El viento arrecia, pero no nos acobardamos. Francisco y yo nos mojamos completamente y el bote casi se llena de agua, pues al varar sobre un banco, una ola lo cubre y lo tumba. Nos embarcamos nuevamente y tratamos de dirigirnos a la desembocadura del río del norte, lo que recién conseguimos después de repetidas tentativas, pues tenemos que luchar contra el viento y la correntada que nos arrastra con fuerza hacia el desagüe y que al mismo tiempo nos impide, no pudiéndola vencer, de ganar camino hacia el punto de desembarque. El bote es sumamente pesado, de malas condiciones marineras y no se levanta con facilidad al cruzar la ola, y ésta penetra dentro de él o choca con violencia, y como es sumamente angosto se tumba con facilidad, poniéndonos en peligro de parecer ahogados. Además, cuando en las viradas el viento nos es contrario, tenemos que emplear sólo los dos remos, pues la vela es inútil. Entonces la embarcación no obedece bien al timón y las corrientes que hacen bullir el agua y blanquean de espuma la superficie del lago, juegan con él arrastrándolo fuera de rumbo. Los remolinos que forman estas corrientes encontradas en sus choques y que nos ponen en serios peligros, tienen acción sobre el fondo del lago, el que en ciertos puntos, como por ejemplo el paraje que cruzamos, no debe ser muy profundo, y comunican a los hilos de corrientes, con los detritus que levantan, un color parecido al del río de la Plata.

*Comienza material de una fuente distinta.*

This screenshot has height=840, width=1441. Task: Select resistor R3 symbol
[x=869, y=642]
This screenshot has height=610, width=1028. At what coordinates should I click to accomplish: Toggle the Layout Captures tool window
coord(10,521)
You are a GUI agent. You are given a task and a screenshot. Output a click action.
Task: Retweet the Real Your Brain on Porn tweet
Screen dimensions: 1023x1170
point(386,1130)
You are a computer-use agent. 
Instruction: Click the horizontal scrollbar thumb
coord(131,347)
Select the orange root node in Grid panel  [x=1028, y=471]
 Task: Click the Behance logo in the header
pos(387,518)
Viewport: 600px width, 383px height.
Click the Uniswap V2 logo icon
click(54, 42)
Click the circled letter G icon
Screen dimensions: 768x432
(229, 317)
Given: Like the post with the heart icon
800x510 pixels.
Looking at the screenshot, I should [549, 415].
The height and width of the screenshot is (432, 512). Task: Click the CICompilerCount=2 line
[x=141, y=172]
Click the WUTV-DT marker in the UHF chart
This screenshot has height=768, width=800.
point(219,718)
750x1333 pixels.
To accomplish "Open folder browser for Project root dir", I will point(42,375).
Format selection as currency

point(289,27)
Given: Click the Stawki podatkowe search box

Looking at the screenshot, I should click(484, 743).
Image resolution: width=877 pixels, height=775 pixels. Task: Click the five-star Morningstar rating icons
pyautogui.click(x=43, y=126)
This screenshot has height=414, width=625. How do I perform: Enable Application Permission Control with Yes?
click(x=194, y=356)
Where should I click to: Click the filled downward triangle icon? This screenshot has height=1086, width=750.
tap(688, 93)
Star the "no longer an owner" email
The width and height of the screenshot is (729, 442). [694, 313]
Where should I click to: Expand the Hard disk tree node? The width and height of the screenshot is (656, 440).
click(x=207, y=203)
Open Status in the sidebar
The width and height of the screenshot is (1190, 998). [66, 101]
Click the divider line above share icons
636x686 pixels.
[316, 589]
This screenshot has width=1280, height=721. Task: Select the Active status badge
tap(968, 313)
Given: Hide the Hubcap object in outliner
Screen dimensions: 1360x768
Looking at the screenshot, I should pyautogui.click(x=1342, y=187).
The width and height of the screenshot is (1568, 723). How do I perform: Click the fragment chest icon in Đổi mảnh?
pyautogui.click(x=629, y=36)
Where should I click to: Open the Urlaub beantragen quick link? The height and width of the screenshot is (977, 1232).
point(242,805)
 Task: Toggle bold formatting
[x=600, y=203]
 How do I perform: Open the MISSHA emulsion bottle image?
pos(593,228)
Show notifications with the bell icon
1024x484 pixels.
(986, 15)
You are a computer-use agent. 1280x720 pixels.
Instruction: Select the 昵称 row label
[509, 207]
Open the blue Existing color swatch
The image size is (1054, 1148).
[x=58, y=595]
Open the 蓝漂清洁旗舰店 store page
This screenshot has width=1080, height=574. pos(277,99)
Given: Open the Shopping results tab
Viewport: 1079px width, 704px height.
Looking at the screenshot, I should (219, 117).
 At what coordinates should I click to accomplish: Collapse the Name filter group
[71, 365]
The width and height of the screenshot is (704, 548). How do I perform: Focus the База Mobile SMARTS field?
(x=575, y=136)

Estas fajas plomizas, de color siniestro, forman contraste con las aguas que a cierta distancia divisamos azuladas, meciéndose, pero sin sacudir sus cabelleras.

Recién a medio día podemos, a fuerza de remos, llegar a la costa y desembarcar en una caleta angosta y profunda (25 pies), protegida contra todos los vientos, suerte rara, pues los abrigos parecen ser muy escasos en este inhospitalario lago.